Lipoproteins are complexes of carrier proteins and lipids, including cholesterol, that in the cardiovascular and digestive systems are involved in the trafficking of dietary lipids. Apolipoprotein E is a component of lipoproteins and mediates the uptake of these lipoprotein particles into target tissues. In the liver, ApoE is incorporated into very low density lipopro-teins (VLDLs), which carry triglycerides and cholesterol to peripheral tissues, mainly muscle and adipose tissue. In the gut, ApoE becomes a component of chy-lomicrons and mediates the transport of dietary fat to the liver. In macrophages, the scavenger cells of the immune system, ApoE is involved in the resecretion of absorbed cholesterol. However, ApoE is also expressed in cells of the nervous system, predominantly in astrocytes. The role of ApoE secretion and its binding to the ApoE receptors (ApoERs) that are present on the surface of neurons is unclear at this point.
ApoE occurs in three major isoforms in the general human population, ApoE2, ApoE3, and ApoE4. As described earlier, the ApoE4 isoform, also known as ApoE e4, is associated with AD.
There are a variety of ApoE receptors that are expressed on the surface of neurons that may be involved in the pathological process by which ApoE contributes to AD. Two members of this neuronal family of ApoE receptors warrant particular attention: the very low density lipoprotein receptor (VLDLR) and the Apolipoprotein E receptor 2 (ApoER2). Both receptors participate in neuronal signaling pathways related to memory formation. These receptors bind not only ApoE but also the signaling molecule Reelin, a large protein of approximately 400 kDa that is secreted by interneurons dispersed throughout the neocortex and the hippocampus.
The ApoE/Reelin receptors ApoER2 and VLDLR couple to the adaptor protein Dab1, which is essential to ApoE/Reelin signaling. As I mentioned in Chapter 6, these receptors couple via Dab1 to the src pathway and potentially via this mechanism contribute to NMDA receptor regulation.
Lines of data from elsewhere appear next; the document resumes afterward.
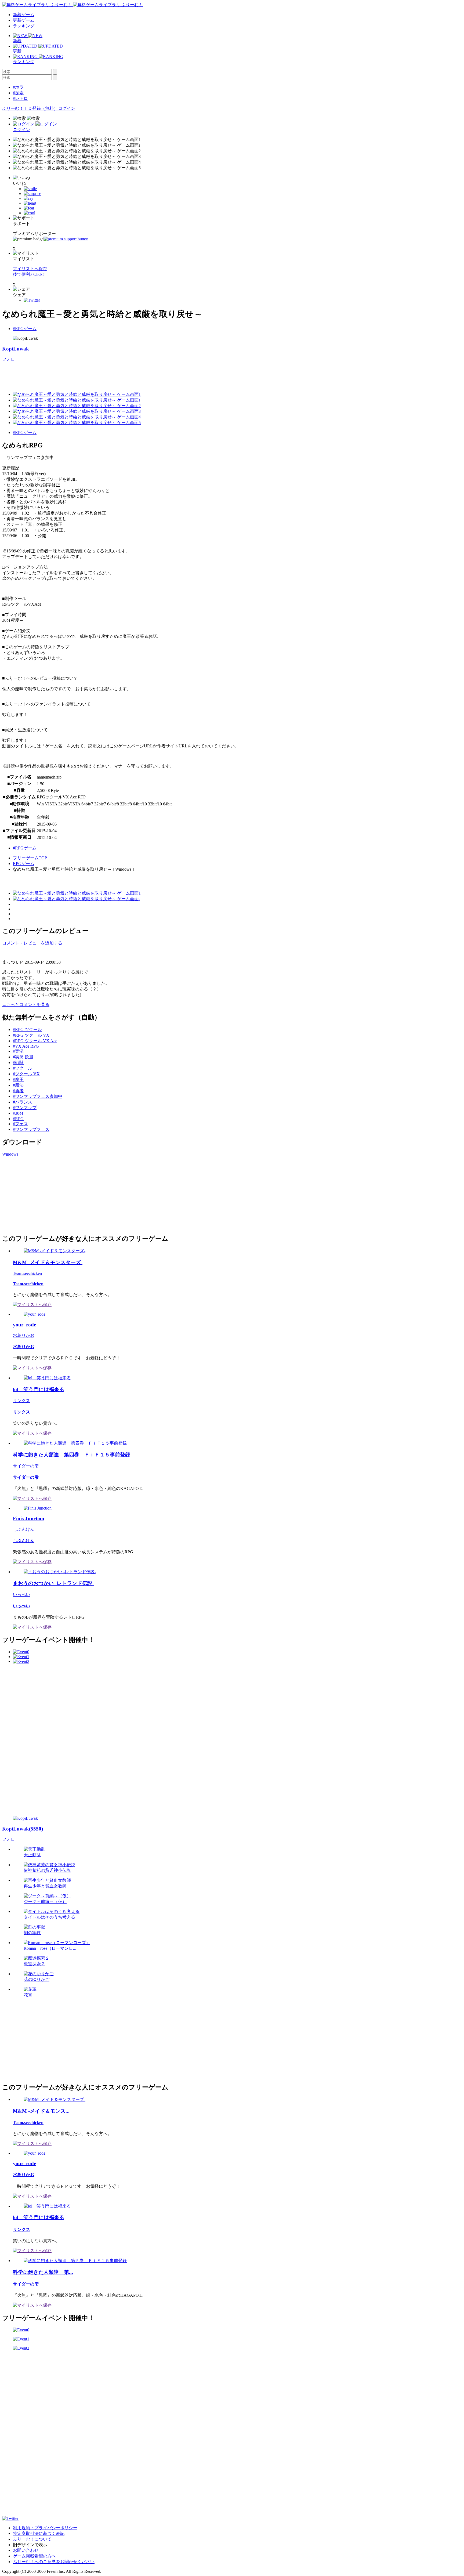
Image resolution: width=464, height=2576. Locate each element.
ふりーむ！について (32, 2539)
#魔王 (18, 1079)
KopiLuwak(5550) (22, 1829)
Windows (10, 1154)
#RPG (18, 1118)
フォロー (10, 359)
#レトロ (20, 98)
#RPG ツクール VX (31, 1035)
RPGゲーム (23, 863)
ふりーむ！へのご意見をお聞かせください (54, 2561)
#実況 (18, 1051)
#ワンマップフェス (31, 1129)
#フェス (20, 1123)
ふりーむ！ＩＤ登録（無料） (30, 108)
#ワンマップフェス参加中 (37, 1096)
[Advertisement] (100, 374)
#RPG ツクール (27, 1029)
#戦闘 (18, 1062)
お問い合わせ (26, 2550)
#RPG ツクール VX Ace (35, 1041)
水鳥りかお (23, 1335)
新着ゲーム (23, 14)
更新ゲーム (23, 20)
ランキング (23, 26)
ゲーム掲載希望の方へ (34, 2556)
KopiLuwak (15, 349)
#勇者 (18, 1090)
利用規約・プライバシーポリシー (45, 2528)
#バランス (22, 1102)
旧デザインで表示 (30, 2544)
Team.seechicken (27, 1273)
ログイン (66, 108)
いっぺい (21, 1594)
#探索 (18, 93)
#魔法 (18, 1085)
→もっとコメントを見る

In a recent series of experiments, we found that mice lacking the ApoE/Reelin receptors VLDLR and ApoER2 have pronounced defects in memory formation and hippocampal long-term potentiation (69). Furthermore, Reelin greatly enhances LTP in hippocampal slices. Our results thus reveal a role for ApoE receptors in synaptic function and in the formation of long-term memory. These data are also consistent with a hypothetical model in which the promotion of memory dysfunction by ApoE4 might involve an impairment of this ApoE receptor-dependent signaling pathway—how this might be involved in AD is a current line of investigation in several laboratories.